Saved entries
:::

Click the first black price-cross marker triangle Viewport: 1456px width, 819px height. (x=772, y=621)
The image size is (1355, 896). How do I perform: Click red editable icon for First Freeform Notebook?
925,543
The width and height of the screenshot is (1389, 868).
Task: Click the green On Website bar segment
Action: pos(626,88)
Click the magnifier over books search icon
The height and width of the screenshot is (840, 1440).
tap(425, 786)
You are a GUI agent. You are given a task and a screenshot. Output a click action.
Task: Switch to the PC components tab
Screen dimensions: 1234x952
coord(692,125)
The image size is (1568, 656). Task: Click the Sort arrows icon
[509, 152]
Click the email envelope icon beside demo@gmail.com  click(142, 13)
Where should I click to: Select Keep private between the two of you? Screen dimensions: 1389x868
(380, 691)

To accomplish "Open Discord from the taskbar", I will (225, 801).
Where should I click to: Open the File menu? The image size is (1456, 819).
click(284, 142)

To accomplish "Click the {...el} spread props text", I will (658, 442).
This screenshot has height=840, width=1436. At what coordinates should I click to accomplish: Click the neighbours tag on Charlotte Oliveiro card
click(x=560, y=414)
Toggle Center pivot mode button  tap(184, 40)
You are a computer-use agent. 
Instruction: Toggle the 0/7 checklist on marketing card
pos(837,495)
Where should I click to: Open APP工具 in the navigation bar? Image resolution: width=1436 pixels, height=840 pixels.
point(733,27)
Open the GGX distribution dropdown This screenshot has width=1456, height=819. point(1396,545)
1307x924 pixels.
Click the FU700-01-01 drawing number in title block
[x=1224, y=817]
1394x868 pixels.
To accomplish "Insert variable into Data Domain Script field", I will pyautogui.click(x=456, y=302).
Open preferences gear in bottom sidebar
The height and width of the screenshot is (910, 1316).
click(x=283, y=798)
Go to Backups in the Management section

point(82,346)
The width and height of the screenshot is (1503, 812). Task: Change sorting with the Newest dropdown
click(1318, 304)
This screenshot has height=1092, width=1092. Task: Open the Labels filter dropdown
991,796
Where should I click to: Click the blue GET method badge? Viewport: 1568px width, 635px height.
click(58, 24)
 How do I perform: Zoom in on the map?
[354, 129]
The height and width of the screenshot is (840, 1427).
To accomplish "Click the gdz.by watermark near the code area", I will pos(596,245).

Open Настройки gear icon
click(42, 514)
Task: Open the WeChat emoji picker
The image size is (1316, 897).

:::

In the records above, find each line with the word "agent" and copy it out.

You are a GUI agent. You are given a task and a screenshot. Output a click action.
You are a computer-use agent. 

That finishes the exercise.